Records of word and element locations:
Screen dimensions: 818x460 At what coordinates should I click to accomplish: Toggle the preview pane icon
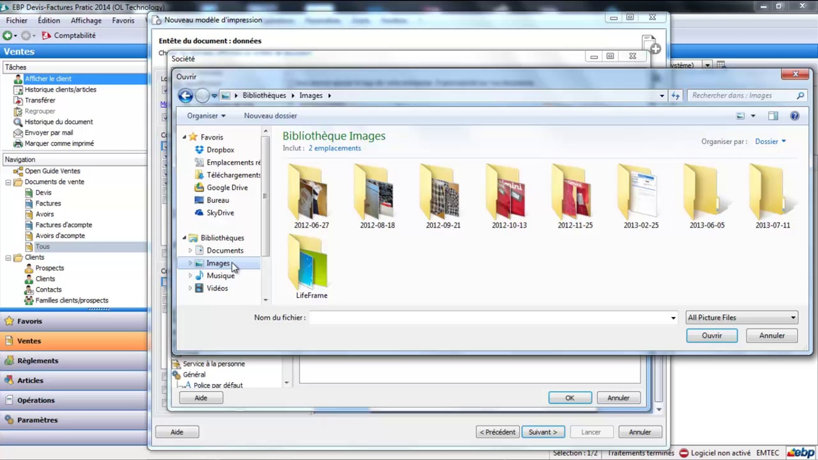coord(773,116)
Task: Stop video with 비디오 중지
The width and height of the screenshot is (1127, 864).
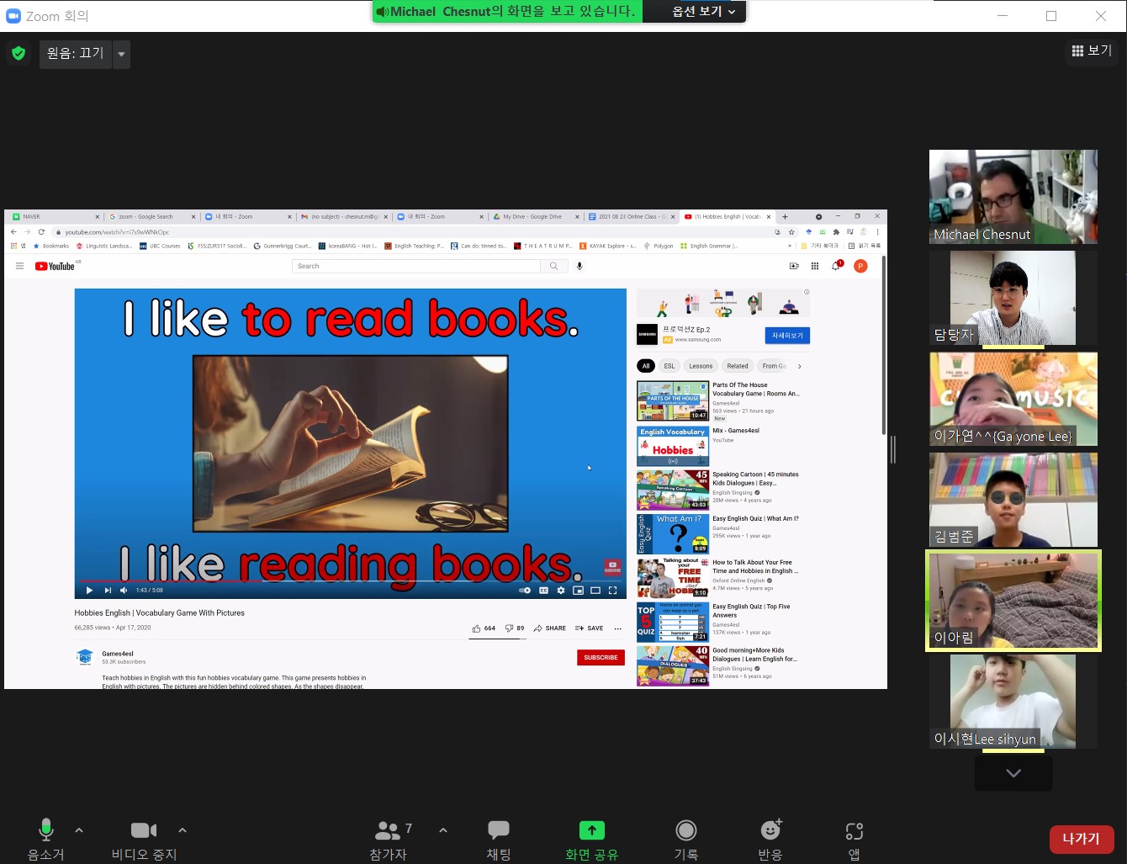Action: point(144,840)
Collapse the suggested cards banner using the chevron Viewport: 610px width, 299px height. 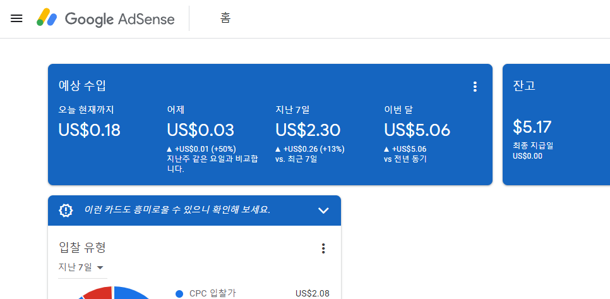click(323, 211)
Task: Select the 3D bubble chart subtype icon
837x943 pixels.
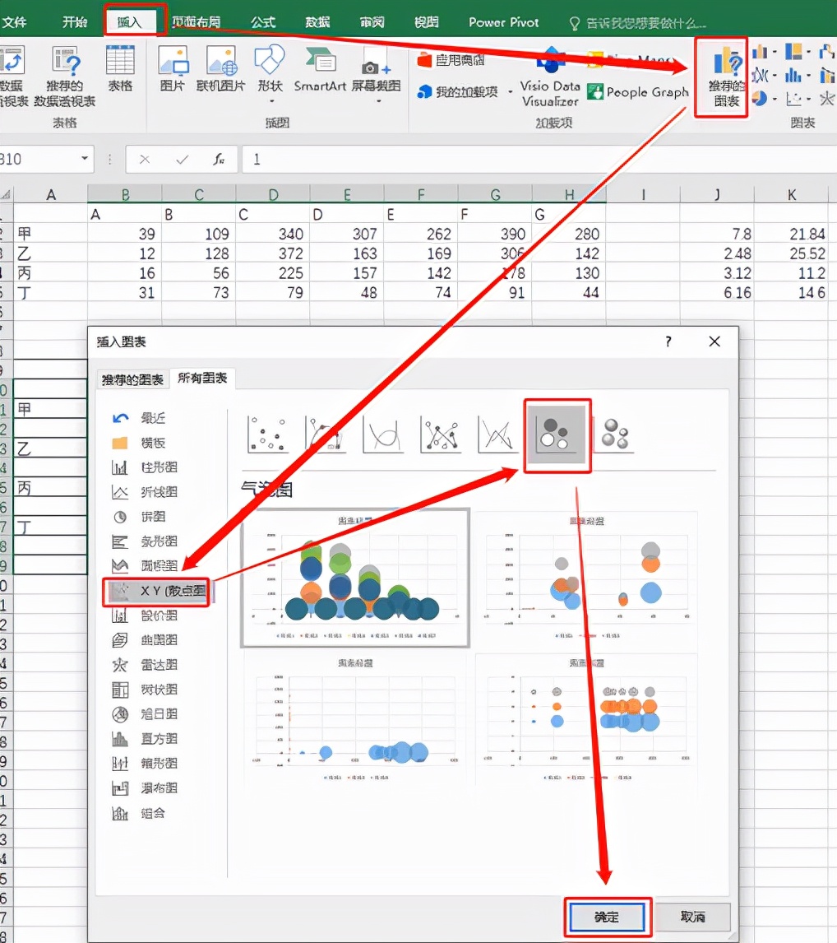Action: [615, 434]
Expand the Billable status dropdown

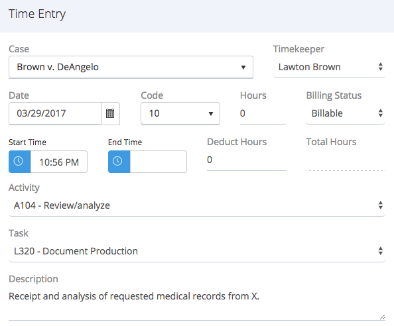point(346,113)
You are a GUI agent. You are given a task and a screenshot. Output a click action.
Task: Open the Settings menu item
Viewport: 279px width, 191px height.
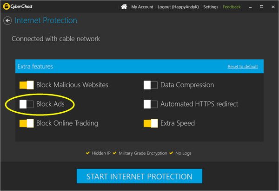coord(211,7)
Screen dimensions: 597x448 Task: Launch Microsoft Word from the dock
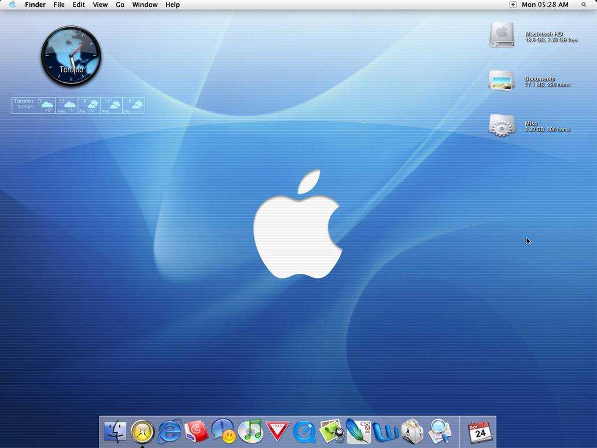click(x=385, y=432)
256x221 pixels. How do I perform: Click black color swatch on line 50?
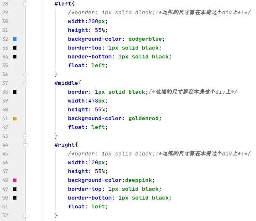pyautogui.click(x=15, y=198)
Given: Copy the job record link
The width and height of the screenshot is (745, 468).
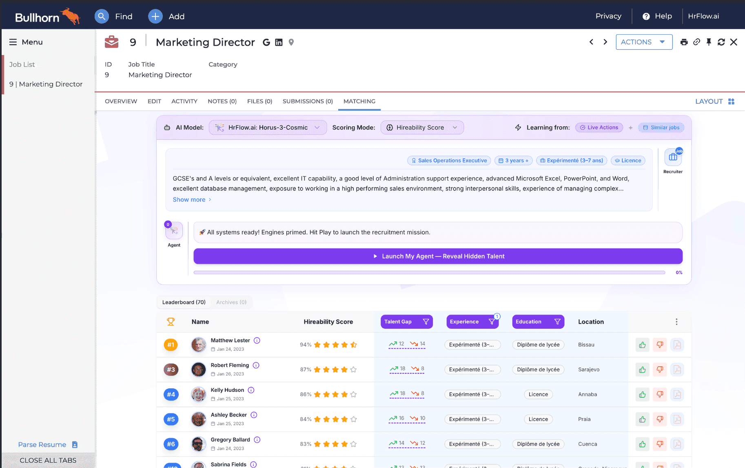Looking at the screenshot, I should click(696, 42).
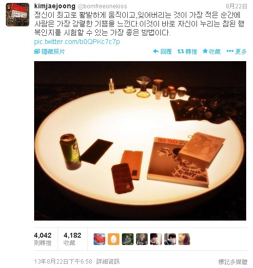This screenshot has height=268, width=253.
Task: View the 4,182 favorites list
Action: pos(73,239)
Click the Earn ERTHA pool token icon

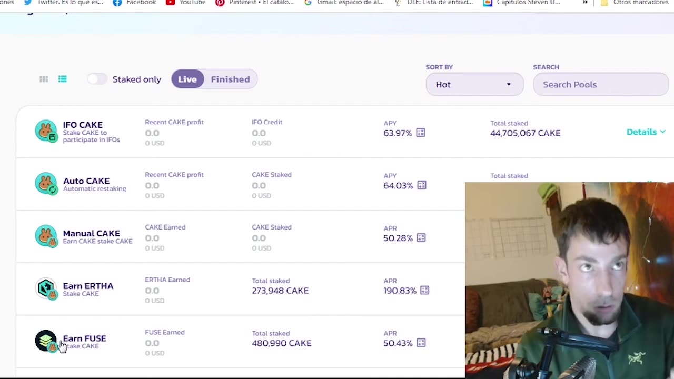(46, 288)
==
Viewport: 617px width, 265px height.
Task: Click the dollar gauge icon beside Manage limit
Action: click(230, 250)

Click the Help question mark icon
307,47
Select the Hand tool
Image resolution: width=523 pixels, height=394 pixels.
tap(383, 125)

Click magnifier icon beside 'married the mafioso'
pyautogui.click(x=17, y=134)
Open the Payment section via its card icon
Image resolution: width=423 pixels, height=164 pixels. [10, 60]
* * *
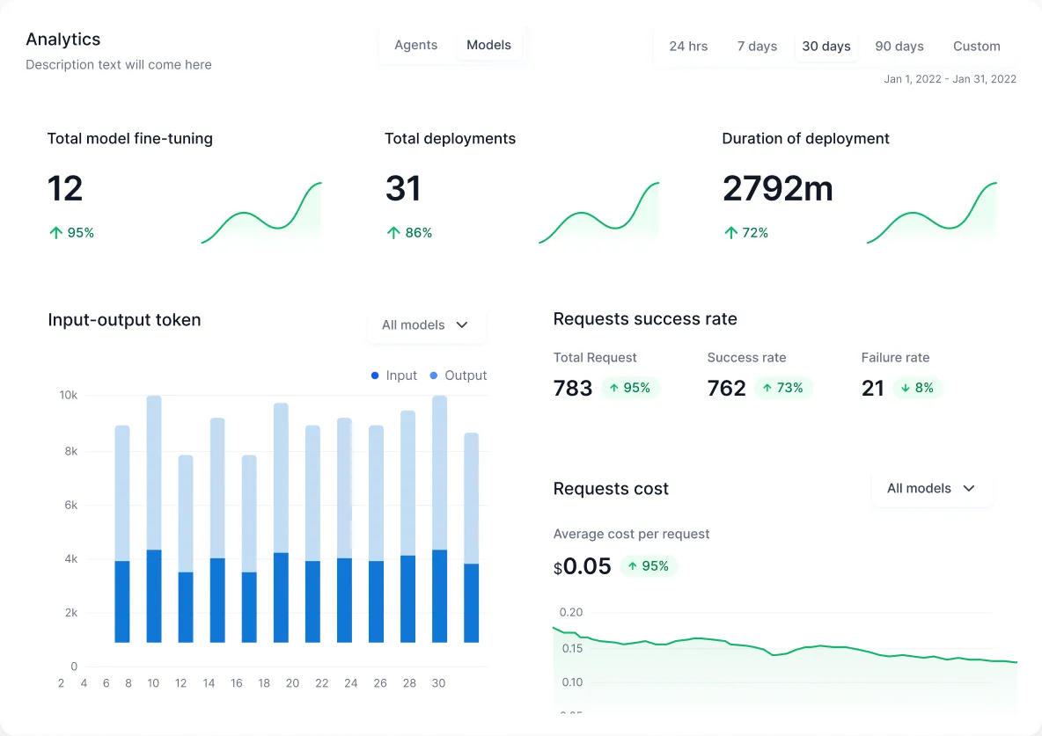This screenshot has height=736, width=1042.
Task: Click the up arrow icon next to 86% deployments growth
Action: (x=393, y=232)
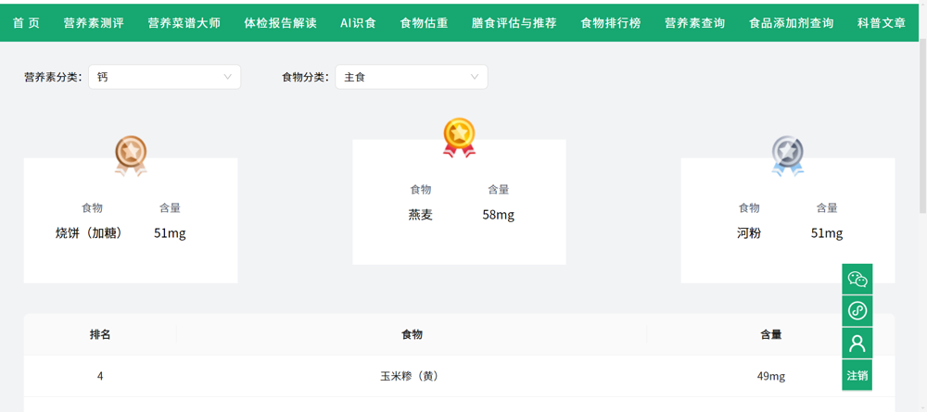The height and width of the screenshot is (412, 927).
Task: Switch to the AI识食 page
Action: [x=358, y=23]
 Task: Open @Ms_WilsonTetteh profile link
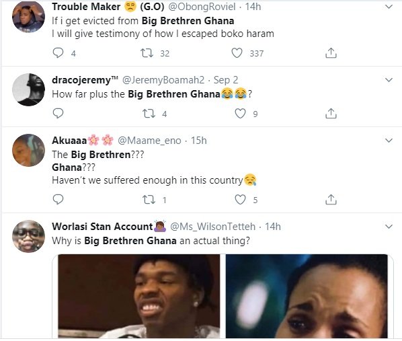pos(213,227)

■ **Exercise**
Count the lines of the records that contain the string "pixels", with case taken into account, and give only the number.

■ **Output of the task**
4